Discovering new roles of mRNA secondary structure in eukaryotic translational control
Discovering new roles of mRNA secondary structure in eukaryotic translational control
We investigate how mRNA secondary structure regulates translation initiation in both eukaryotes (https://pmc.ncbi.nlm.nih.gov/articles/PMC6193969/; https://pmc.ncbi.nlm.nih.gov/articles/PMC9750134/; https://pmc.ncbi.nlm.nih.gov/articles/PMC12415969/) and bacteria (https://pmc.ncbi.nlm.nih.gov/articles/PMC6693549/). In collaboration with David Mathews’ laboratory (https://rna.urmc.rochester.edu/), we study the biological roles of conserved elements of secondary structure in the 5′ unstructured regions (5′ UTRs) of mRNA. We also investigate the interactions between the 5′ and 3′ mRNA ends in eukaryotic translational control.
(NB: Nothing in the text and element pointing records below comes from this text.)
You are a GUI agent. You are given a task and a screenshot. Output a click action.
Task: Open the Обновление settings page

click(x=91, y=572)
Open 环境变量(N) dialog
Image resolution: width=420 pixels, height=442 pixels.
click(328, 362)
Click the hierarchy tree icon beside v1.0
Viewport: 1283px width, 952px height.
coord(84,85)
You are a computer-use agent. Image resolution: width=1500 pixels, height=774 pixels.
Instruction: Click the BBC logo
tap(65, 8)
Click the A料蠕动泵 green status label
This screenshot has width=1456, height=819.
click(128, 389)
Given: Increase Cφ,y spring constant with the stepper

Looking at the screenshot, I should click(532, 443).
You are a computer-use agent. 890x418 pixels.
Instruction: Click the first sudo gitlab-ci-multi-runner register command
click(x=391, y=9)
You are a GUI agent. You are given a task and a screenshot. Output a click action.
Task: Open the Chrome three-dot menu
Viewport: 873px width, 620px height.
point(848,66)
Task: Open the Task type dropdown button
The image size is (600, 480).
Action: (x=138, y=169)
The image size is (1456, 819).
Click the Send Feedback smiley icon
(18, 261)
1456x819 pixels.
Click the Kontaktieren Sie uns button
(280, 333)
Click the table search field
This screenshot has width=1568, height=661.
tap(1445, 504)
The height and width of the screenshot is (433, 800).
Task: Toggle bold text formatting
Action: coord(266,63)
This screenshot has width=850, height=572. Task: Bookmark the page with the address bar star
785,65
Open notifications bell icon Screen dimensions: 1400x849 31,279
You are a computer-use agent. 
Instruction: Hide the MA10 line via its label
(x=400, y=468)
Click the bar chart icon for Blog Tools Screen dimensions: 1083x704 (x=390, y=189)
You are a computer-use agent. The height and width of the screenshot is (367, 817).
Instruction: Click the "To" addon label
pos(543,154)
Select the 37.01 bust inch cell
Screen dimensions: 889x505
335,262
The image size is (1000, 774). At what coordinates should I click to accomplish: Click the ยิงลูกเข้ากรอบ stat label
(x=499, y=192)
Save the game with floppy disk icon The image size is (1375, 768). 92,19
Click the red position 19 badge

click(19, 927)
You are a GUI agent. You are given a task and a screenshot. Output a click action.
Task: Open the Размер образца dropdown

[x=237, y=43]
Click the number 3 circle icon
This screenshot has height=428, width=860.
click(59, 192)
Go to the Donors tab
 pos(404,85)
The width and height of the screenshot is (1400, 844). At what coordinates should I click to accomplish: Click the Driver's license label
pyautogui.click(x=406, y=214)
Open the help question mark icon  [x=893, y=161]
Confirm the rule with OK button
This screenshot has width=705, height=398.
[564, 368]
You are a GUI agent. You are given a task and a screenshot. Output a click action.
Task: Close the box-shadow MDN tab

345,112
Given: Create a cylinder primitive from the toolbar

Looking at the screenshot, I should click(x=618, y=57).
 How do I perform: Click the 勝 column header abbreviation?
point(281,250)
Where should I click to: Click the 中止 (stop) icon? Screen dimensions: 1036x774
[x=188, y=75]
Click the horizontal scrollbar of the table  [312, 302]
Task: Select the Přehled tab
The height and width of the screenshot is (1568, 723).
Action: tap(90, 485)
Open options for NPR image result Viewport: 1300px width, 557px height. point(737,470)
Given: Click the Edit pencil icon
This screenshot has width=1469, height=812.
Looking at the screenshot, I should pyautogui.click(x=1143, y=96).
We have demonstrated that most mRNAs and long non-coding RNAs intrinsically fold, in the absence of proteins, into compact conformations characterized by short end-to-end distances, largely independent of RNA length (https://pmc.ncbi.nlm.nih.gov/articles/PMC6193969/). Multiple protein complexes that bridge the 5′ and 3′ ends of mRNA likely evolved to utilize this inherent RNA compactness (https://pmc.ncbi.nlm.nih.gov/articles/PMC8107001/). Beyond their mechanistic implications, our studies establish a quantitative framework for measuring, modeling, and engineering RNA end-to-end distances and secondary structure, with broad applications in basic research and biotechnology.
Figure legend: The intrinsic proximity of mRNA ends facilitates the formation of protein complexes that regulate translation initiation by bridging the two ends of mRNAs.